* EXERCISE BRIEF *
Report how many lines in the records below contain the string "Task", with case counting, and give only the number.

* RECORDS FOR THE EXERCISE *
■ ■ ■ ■ ■ ■ ■
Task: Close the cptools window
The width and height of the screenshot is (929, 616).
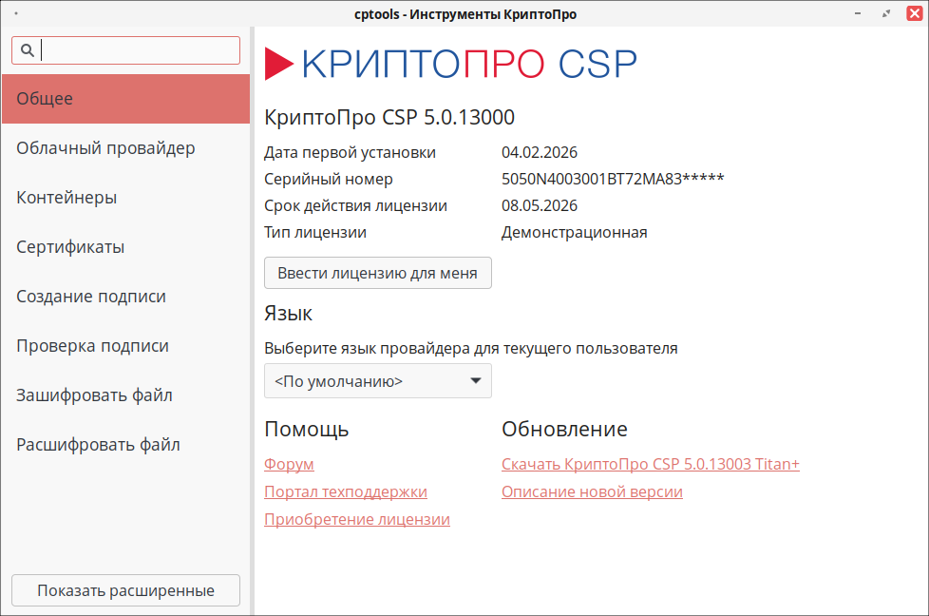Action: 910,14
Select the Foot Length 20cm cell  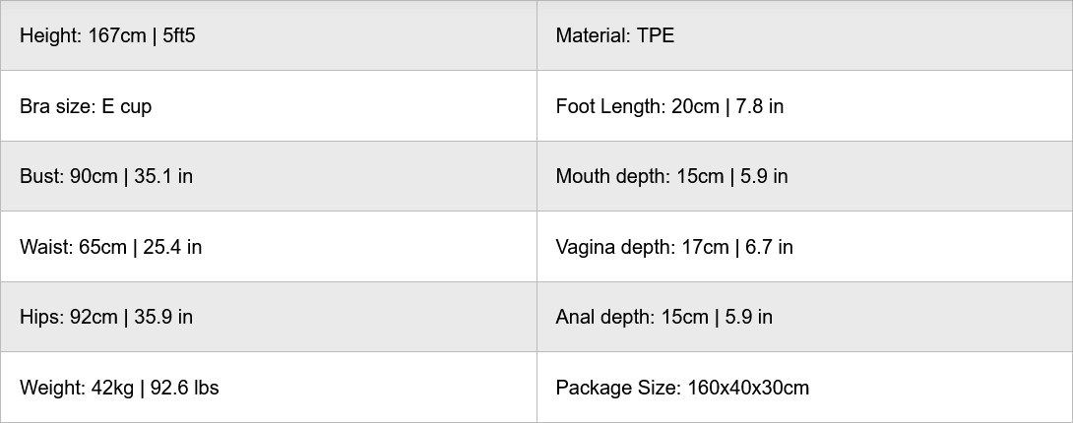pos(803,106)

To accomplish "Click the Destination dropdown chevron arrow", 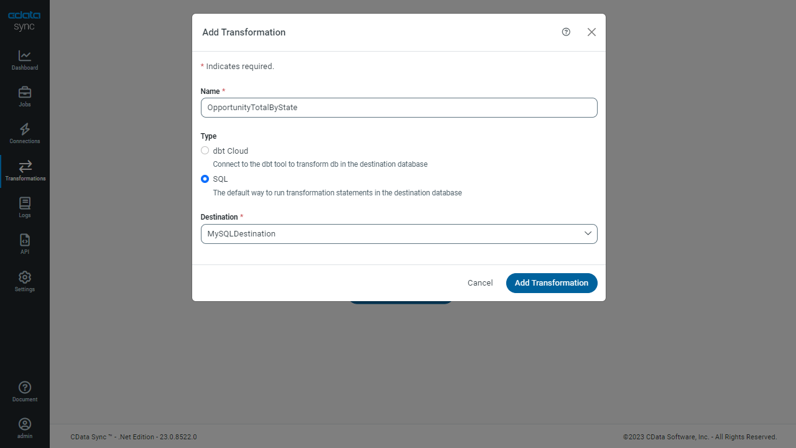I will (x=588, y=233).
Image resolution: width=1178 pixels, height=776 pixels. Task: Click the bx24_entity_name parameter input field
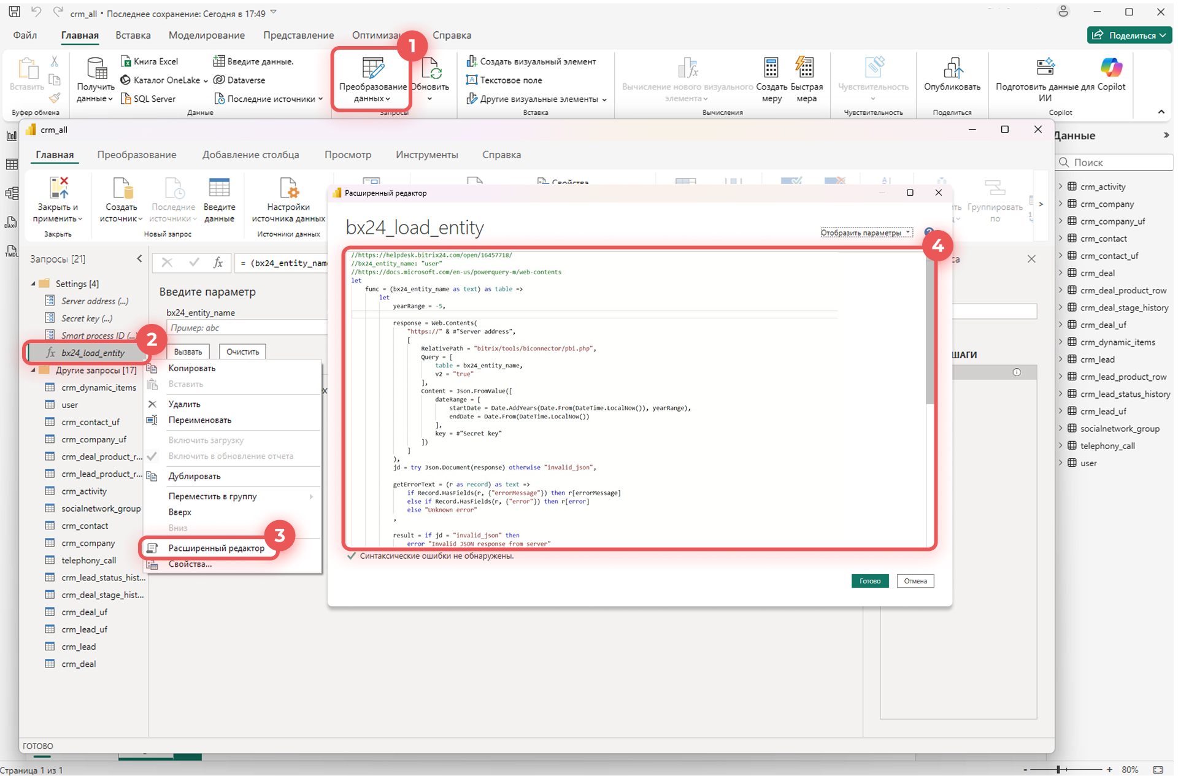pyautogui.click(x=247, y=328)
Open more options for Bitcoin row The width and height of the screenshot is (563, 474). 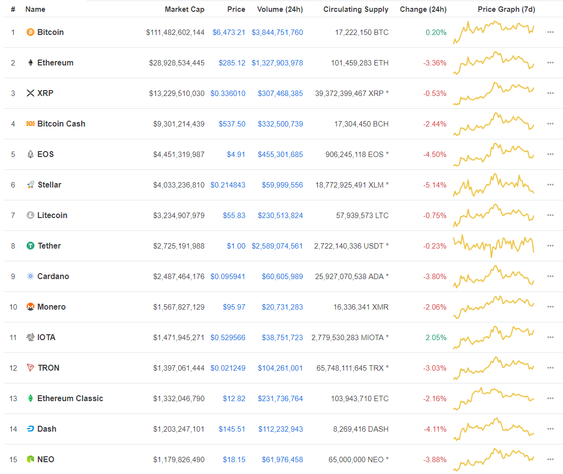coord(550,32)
■ ■ ■ ■ ■ ■ ■
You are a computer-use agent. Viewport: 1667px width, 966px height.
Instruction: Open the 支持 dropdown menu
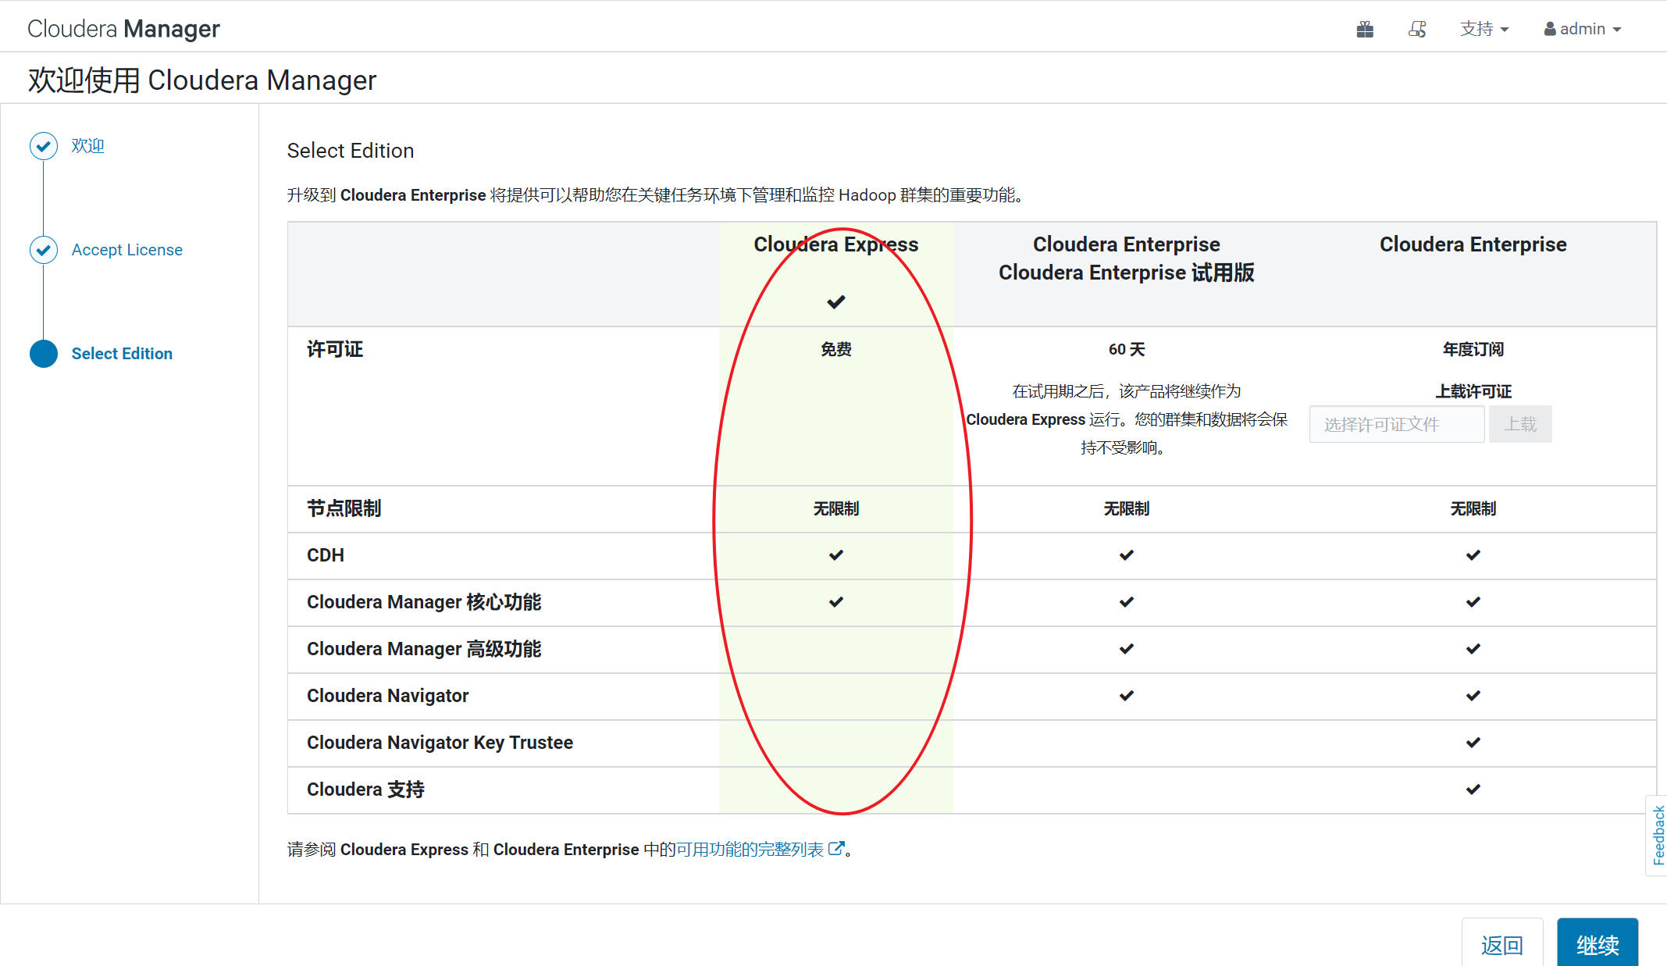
■ ■ ■ ■ ■ ■ ■
* EXERCISE RESULT *
2